My point in saying all of this is not to make all of you pre-frosh scared. College is an incredibly exciting time, more so than I can justly communicate in words. But it is also a time when you learn a ton, and a lot of the time, you have to learn things the hard way. It will not be easy. It will not be all rainbows and smiles. It will be invigorating and exciting, but you might also find yourself crying and calling your mom rife with worry and anxiety.
My number one tip for incoming college freshmen is the following: prepare to be unprepared. You can do what I did the summer before freshman year and read list upon list of tips to prepare for your first year of college. You can read article after article detailing what to expect your freshman year. I encourage you to do so, because at the very least it will ease your nerves and get you even more excited. But I promise you that no amount of mental preparation can truly prepare you for the whirlwind of new and unimaginable experiences that you will encounter over the course of your freshman year.
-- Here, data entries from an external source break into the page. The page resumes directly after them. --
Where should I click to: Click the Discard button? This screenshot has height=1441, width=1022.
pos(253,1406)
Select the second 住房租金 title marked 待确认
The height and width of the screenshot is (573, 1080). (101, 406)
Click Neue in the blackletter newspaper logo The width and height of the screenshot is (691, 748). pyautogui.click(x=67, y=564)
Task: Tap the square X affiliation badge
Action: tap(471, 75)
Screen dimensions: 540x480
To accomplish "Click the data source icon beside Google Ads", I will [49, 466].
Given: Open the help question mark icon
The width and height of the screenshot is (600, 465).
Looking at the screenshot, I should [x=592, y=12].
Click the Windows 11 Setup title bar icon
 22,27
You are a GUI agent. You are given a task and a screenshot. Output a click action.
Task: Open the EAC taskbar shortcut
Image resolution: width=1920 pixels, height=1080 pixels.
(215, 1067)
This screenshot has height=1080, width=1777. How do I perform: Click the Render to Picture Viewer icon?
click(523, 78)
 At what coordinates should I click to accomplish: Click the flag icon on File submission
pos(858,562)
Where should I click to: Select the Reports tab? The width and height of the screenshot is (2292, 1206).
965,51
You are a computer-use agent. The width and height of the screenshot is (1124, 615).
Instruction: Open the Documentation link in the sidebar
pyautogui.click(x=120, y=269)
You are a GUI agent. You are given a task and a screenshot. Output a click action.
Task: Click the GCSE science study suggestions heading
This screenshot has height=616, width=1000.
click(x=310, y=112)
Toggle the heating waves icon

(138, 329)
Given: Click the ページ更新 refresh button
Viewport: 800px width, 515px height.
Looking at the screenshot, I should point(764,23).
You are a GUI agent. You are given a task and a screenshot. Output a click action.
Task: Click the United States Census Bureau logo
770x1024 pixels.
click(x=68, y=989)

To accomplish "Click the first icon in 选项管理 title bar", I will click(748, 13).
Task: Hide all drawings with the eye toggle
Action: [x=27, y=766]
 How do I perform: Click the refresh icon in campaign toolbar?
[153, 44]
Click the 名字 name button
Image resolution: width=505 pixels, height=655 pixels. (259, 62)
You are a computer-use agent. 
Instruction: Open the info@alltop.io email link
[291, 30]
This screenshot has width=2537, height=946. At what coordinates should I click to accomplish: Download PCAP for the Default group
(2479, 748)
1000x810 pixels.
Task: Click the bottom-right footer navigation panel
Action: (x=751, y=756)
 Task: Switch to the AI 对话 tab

I could not have prepared myself for the first week of college, when I cried myself to sleep every night because I was so homesick. But then that first week ended, and suddenly I did not miss home as much. I could not have prepared myself for the end of my first semester, when I felt like I had not truly enjoyed myself as much as I could have, and I felt like I did not really belong on campus. But then second semester I joined a sorority, and being a part of that community has made me happier than I ever dreamed I would be in college.
I could not have prepared for feeling utterly unconfident and unsure of myself for the better half of my freshman year. But it was through unpreparedness and taking freshman year's many curveballs as they came to me that I became the self-assured college student who cannot wait to go back for sophomore year. I learned and grew tremendously with each setback, mistake, and disappointment. It is the freshman struggle that will allow you to evolve into the mature and self-confident person you could never have envisioned yourself becoming at the beginning of freshman year.
Pre-frosh, get excited. You are in for an incredible journey that will undoubtedly change your life.